◆ **Requirement**: Each record must be output exactly and in full.

◆ **Record set**:
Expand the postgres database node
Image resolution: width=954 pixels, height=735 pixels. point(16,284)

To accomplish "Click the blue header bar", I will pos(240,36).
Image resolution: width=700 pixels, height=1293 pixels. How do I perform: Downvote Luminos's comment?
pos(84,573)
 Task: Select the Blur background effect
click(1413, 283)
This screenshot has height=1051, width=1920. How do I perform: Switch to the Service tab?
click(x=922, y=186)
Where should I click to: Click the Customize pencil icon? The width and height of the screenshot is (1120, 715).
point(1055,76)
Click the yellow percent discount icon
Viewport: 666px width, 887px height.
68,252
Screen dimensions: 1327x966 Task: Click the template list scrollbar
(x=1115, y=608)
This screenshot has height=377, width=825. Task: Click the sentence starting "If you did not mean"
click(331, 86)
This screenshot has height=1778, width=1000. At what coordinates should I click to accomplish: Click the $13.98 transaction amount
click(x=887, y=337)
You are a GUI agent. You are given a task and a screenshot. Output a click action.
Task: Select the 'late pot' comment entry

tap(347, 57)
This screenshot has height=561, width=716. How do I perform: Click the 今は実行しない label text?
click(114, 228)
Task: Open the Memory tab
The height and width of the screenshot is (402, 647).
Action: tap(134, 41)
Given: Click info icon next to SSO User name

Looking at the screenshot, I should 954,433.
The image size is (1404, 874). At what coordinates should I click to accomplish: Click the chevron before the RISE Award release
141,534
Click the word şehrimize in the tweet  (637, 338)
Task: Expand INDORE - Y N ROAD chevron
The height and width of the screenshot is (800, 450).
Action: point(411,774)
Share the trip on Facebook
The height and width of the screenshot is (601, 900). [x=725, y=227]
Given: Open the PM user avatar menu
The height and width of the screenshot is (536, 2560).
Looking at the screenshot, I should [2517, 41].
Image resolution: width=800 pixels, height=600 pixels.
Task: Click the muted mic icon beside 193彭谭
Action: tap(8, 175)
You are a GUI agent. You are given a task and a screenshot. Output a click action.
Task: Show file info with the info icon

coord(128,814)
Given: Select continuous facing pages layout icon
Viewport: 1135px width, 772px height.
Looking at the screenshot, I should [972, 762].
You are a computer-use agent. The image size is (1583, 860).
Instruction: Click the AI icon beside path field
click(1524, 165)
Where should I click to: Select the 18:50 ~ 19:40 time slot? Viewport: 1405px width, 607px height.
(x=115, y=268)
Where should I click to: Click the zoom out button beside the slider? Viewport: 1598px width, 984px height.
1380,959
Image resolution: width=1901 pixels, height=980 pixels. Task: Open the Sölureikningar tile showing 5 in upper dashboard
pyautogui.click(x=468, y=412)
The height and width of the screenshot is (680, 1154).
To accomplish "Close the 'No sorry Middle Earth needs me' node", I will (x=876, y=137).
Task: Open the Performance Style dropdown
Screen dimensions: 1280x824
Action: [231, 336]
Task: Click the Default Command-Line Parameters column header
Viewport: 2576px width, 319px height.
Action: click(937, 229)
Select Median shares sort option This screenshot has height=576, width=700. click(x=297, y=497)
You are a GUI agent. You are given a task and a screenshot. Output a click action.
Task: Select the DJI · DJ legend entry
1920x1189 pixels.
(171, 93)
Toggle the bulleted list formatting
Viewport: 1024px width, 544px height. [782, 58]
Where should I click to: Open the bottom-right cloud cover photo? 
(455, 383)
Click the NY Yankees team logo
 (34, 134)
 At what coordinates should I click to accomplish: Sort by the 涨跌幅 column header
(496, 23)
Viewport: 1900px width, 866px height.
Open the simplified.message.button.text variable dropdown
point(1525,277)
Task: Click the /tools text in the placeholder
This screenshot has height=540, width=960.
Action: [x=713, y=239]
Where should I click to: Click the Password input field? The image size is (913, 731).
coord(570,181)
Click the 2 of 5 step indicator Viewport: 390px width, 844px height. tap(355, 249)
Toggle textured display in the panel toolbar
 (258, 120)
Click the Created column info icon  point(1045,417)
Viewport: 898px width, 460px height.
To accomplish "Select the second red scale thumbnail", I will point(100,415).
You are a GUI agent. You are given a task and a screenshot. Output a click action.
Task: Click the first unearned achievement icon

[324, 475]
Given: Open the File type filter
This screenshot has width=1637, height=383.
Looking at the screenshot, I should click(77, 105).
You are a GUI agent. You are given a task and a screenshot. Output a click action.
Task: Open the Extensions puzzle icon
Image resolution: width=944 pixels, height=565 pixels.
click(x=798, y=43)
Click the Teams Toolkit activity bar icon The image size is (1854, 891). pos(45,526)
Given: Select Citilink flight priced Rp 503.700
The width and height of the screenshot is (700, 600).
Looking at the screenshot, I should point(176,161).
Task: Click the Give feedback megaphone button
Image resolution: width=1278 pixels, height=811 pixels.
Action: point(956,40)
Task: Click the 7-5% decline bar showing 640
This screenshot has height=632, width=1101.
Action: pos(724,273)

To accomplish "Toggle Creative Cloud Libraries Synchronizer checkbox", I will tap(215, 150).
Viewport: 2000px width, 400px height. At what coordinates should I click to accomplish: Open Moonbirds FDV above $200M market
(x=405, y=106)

◆ **Solution**:
Expand the postgres database node
Image resolution: width=954 pixels, height=735 pixels. point(16,284)

To accomplish "Click the blue header bar", I will pos(240,36).
Image resolution: width=700 pixels, height=1293 pixels. How do I perform: Downvote Luminos's comment?
pos(84,573)
 Task: Select the Blur background effect
click(1413, 283)
This screenshot has height=1051, width=1920. How do I perform: Switch to the Service tab?
click(x=922, y=186)
Where should I click to: Click the Customize pencil icon? The width and height of the screenshot is (1120, 715).
point(1055,76)
Click the yellow percent discount icon
Viewport: 666px width, 887px height.
68,252
Screen dimensions: 1327x966 Task: Click the template list scrollbar
(x=1115, y=608)
This screenshot has height=377, width=825. Task: Click the sentence starting "If you did not mean"
click(331, 86)
This screenshot has height=1778, width=1000. At what coordinates should I click to accomplish: Click the $13.98 transaction amount
click(x=887, y=337)
You are a GUI agent. You are given a task and a screenshot. Output a click action.
Task: Select the 'late pot' comment entry

tap(347, 57)
This screenshot has height=561, width=716. How do I perform: Click the 今は実行しない label text?
click(114, 228)
Task: Open the Memory tab
The height and width of the screenshot is (402, 647).
Action: tap(134, 41)
Given: Click info icon next to SSO User name

Looking at the screenshot, I should 954,433.
The image size is (1404, 874). At what coordinates should I click to accomplish: Click the chevron before the RISE Award release
141,534
Click the word şehrimize in the tweet  (637, 338)
Task: Expand INDORE - Y N ROAD chevron
The height and width of the screenshot is (800, 450).
Action: point(411,774)
Share the trip on Facebook
The height and width of the screenshot is (601, 900). [x=725, y=227]
Given: Open the PM user avatar menu
The height and width of the screenshot is (536, 2560).
Looking at the screenshot, I should [2517, 41].
Image resolution: width=800 pixels, height=600 pixels.
Task: Click the muted mic icon beside 193彭谭
Action: tap(8, 175)
You are a GUI agent. You are given a task and a screenshot. Output a click action.
Task: Show file info with the info icon

coord(128,814)
Given: Select continuous facing pages layout icon
Viewport: 1135px width, 772px height.
Looking at the screenshot, I should [972, 762].
You are a computer-use agent. The image size is (1583, 860).
Instruction: Click the AI icon beside path field
click(1524, 165)
Where should I click to: Select the 18:50 ~ 19:40 time slot? Viewport: 1405px width, 607px height.
(x=115, y=268)
Where should I click to: Click the zoom out button beside the slider? Viewport: 1598px width, 984px height.
1380,959
Image resolution: width=1901 pixels, height=980 pixels. Task: Open the Sölureikningar tile showing 5 in upper dashboard
pyautogui.click(x=468, y=412)
The height and width of the screenshot is (680, 1154).
To accomplish "Close the 'No sorry Middle Earth needs me' node", I will (x=876, y=137).
Task: Open the Performance Style dropdown
Screen dimensions: 1280x824
Action: [231, 336]
Task: Click the Default Command-Line Parameters column header
Viewport: 2576px width, 319px height.
Action: click(937, 229)
Select Median shares sort option This screenshot has height=576, width=700. click(x=297, y=497)
You are a GUI agent. You are given a task and a screenshot. Output a click action.
Task: Select the DJI · DJ legend entry
1920x1189 pixels.
(171, 93)
Toggle the bulleted list formatting
Viewport: 1024px width, 544px height. [782, 58]
Where should I click to: Open the bottom-right cloud cover photo? 
(455, 383)
Click the NY Yankees team logo
 (34, 134)
 At what coordinates should I click to accomplish: Sort by the 涨跌幅 column header
(496, 23)
Viewport: 1900px width, 866px height.
Open the simplified.message.button.text variable dropdown
point(1525,277)
Task: Click the /tools text in the placeholder
This screenshot has height=540, width=960.
Action: [x=713, y=239]
Where should I click to: Click the Password input field? The image size is (913, 731).
coord(570,181)
Click the 2 of 5 step indicator Viewport: 390px width, 844px height. tap(355, 249)
Toggle textured display in the panel toolbar
 (258, 120)
Click the Created column info icon  point(1045,417)
Viewport: 898px width, 460px height.
To accomplish "Select the second red scale thumbnail", I will point(100,415).
You are a GUI agent. You are given a task and a screenshot. Output a click action.
Task: Click the first unearned achievement icon

[324, 475]
Given: Open the File type filter
This screenshot has width=1637, height=383.
Looking at the screenshot, I should click(77, 105).
You are a GUI agent. You are given a task and a screenshot. Output a click action.
Task: Open the Extensions puzzle icon
Image resolution: width=944 pixels, height=565 pixels.
click(x=798, y=43)
Click the Teams Toolkit activity bar icon The image size is (1854, 891). pos(45,526)
Given: Select Citilink flight priced Rp 503.700
The width and height of the screenshot is (700, 600).
Looking at the screenshot, I should point(176,161).
Task: Click the Give feedback megaphone button
Image resolution: width=1278 pixels, height=811 pixels.
Action: point(956,40)
Task: Click the 7-5% decline bar showing 640
This screenshot has height=632, width=1101.
Action: pos(724,273)

To accomplish "Toggle Creative Cloud Libraries Synchronizer checkbox", I will tap(215, 150).
Viewport: 2000px width, 400px height. At what coordinates should I click to accomplish: Open Moonbirds FDV above $200M market
(x=405, y=106)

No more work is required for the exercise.